§ CHECK YOUR UNDERSTANDING
1 - Transcribe everything from "Synonyms: Viscus, offal" down to "2/3 of total body fluid weight)" in the notes on human body systems.
2 - Answer these questions using the notes on human body systems.
(a) What percentage of total body weight is fluid?
(b) Which system provides motion and heat?
(c) About what share of total body fluid weight is intracellular fluid?

§ PAGE EXTRACT
Circulatory system > Cardiovascular (heart, blood, blood vessels) - Transport nutrients > Lymphatic (lymph, lymph vessels) - Immune response > Endocrine system (Endocrine glands, adrenals) - Communication by hormones Raspiratory system (Pharynx, larynx, bronchi, lungs, diaphragm) - Breathing Digestive system - Breakdown food for absorption by the body > Gastrointestinal tract (mouth, esophagus, stomach, gut, rectum) > Accessory organs of digestion (tongue, salivary glands, pancreas, liver, gallbladder) Reproductive system (sex organs) - Reproduction Renal system (kidneys, ureters, bladder, urethra) - Removal of waste product from the body Nervous system (brain, spinal cord, peripheral nervous system) - Collect and transfer of information Integumentary system (skin, hair, fat, nails) - Protect body from losing water and damage from outside Skeletal system (bones, cartilage, ligaments, tendons) - Body support Muscle system (skeletal, smooth and cardiac muscles) - Provides motion and heat
What is an organ?
A collection of tissues joined in a structural unit to serve a common function.
Synonyms: Viscus, offal (from butchered animals), guts, innards
Describe the different fluids inside the human body
Fluid inside the human body is either stored inside cells or outside cells. 60% of the total body weight is fluid
Intracellular fluid (ICF) - inside the cells (about 2/3 of total body fluid weight)
> Mostly cytosol (the fluid of the cytoplasm)
> Contains proteins
> High K, low Na
Extracellular fluid (ECF) - oustide the cells (about 1/3 of total body fluid weight)

§ GIVEN INFORMATION
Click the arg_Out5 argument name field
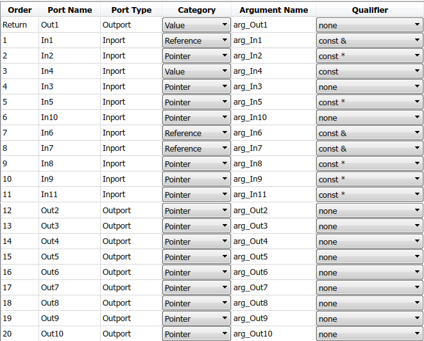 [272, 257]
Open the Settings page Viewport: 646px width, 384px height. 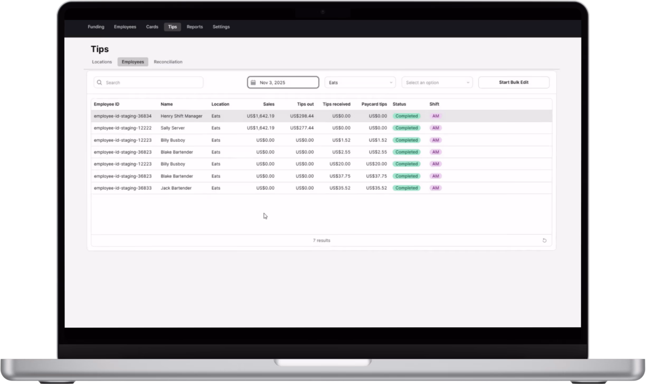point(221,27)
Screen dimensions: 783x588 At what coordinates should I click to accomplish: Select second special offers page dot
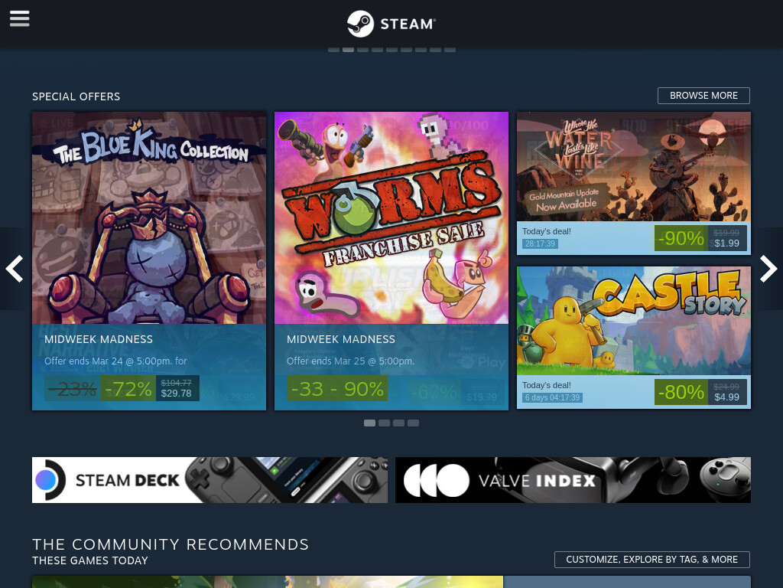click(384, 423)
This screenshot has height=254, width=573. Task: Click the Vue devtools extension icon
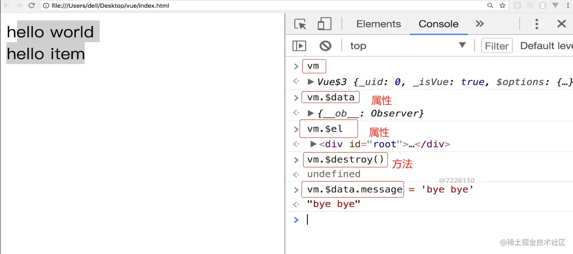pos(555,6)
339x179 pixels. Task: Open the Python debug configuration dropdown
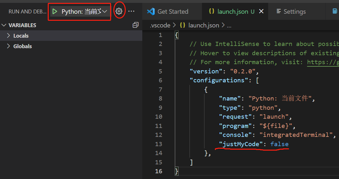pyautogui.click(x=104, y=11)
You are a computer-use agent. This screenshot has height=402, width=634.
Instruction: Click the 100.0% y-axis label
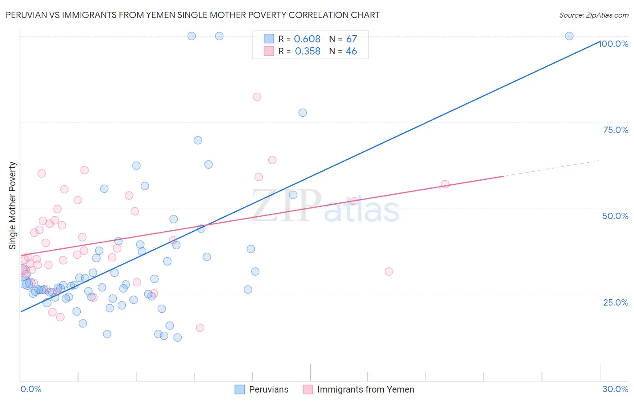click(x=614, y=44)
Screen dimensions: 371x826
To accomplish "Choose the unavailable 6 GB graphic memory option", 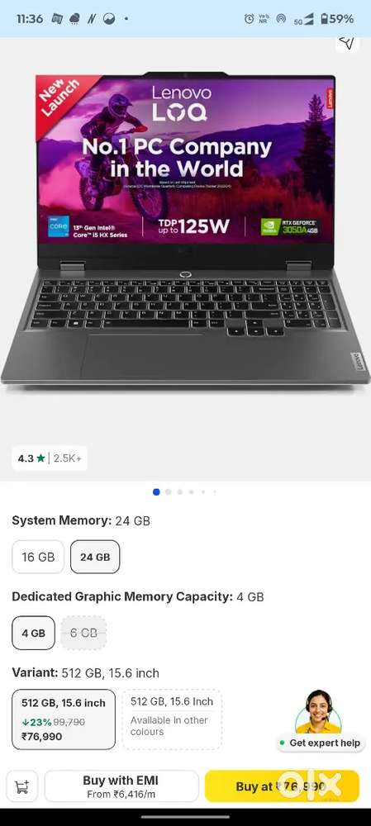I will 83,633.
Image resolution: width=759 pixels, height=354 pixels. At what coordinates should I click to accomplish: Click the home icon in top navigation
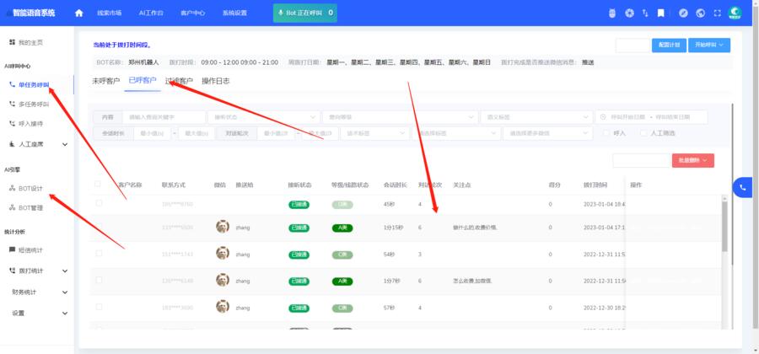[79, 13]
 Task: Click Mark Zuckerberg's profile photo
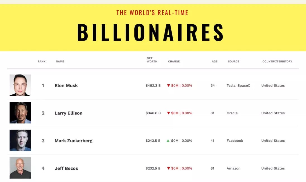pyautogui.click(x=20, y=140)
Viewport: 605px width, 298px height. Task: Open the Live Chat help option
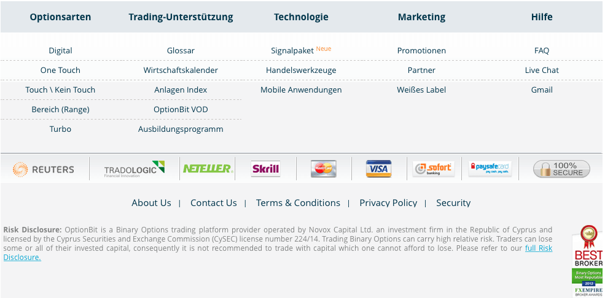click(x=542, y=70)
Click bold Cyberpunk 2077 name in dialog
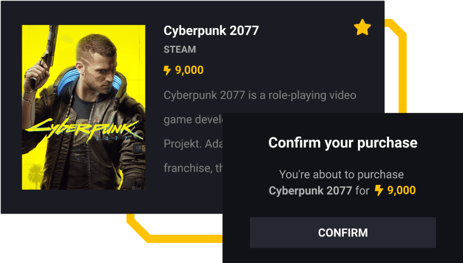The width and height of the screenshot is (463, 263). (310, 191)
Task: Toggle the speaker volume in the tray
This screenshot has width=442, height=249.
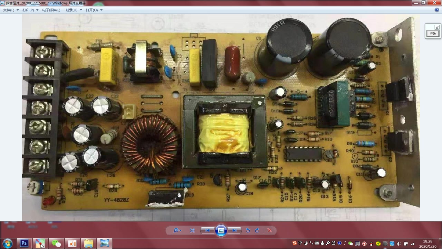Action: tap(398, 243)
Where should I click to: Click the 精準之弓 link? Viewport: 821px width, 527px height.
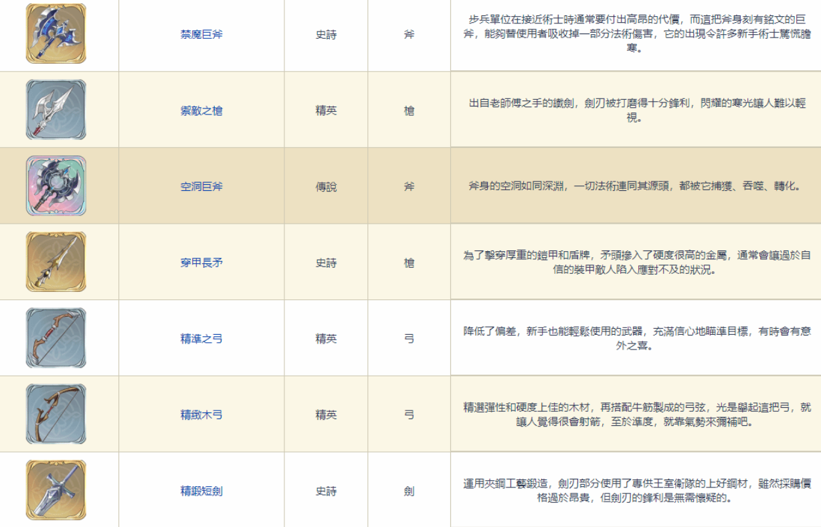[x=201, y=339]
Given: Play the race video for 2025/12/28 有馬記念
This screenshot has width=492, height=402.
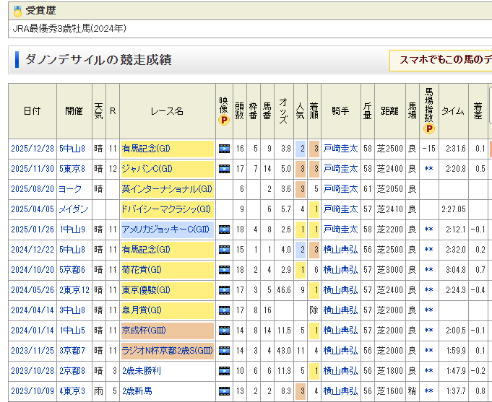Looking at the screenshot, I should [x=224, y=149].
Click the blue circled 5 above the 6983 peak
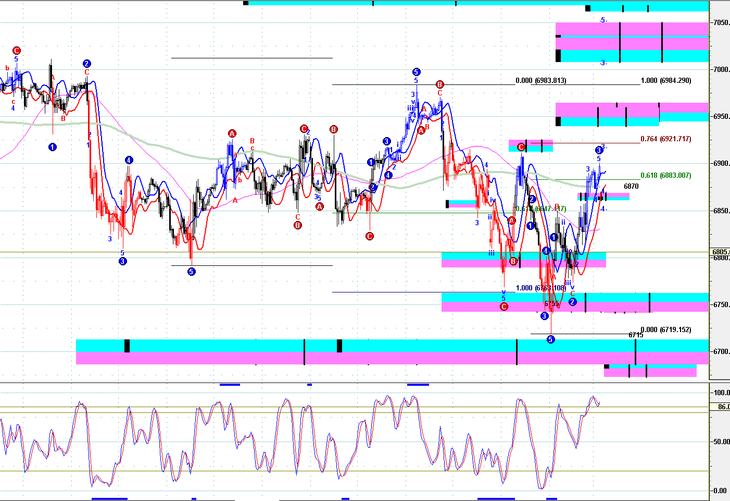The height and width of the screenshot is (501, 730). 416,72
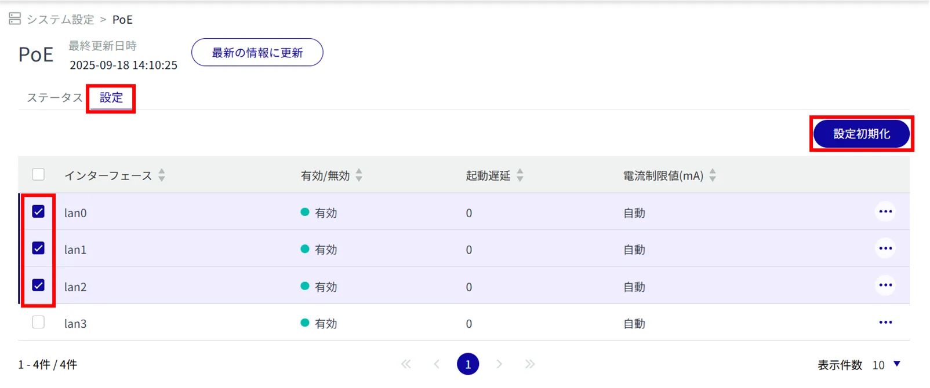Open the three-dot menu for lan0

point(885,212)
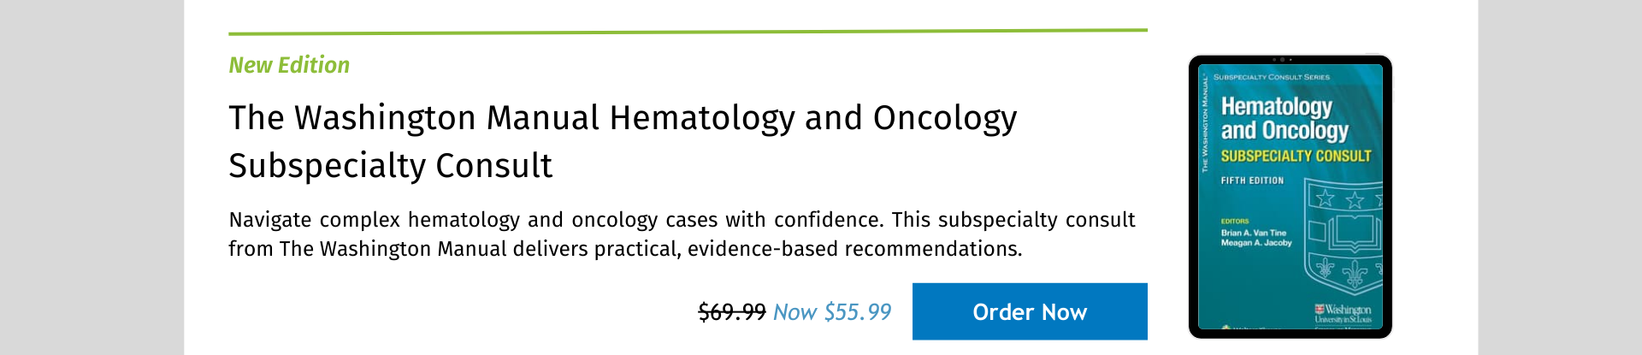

§ ANSWER SECTION
1 -
Synonyms: Viscus, offal (from butchered animals), guts, innards
Describe the different fluids inside the human body
Fluid inside the human body is either stored inside cells or outside cells. 60% of the total body weight is fluid
Intracellular fluid (ICF) - inside the cells (about 2/3 of total body fluid weight)

2 -
(a) 60%
(b) The muscle system
(c) About 2/3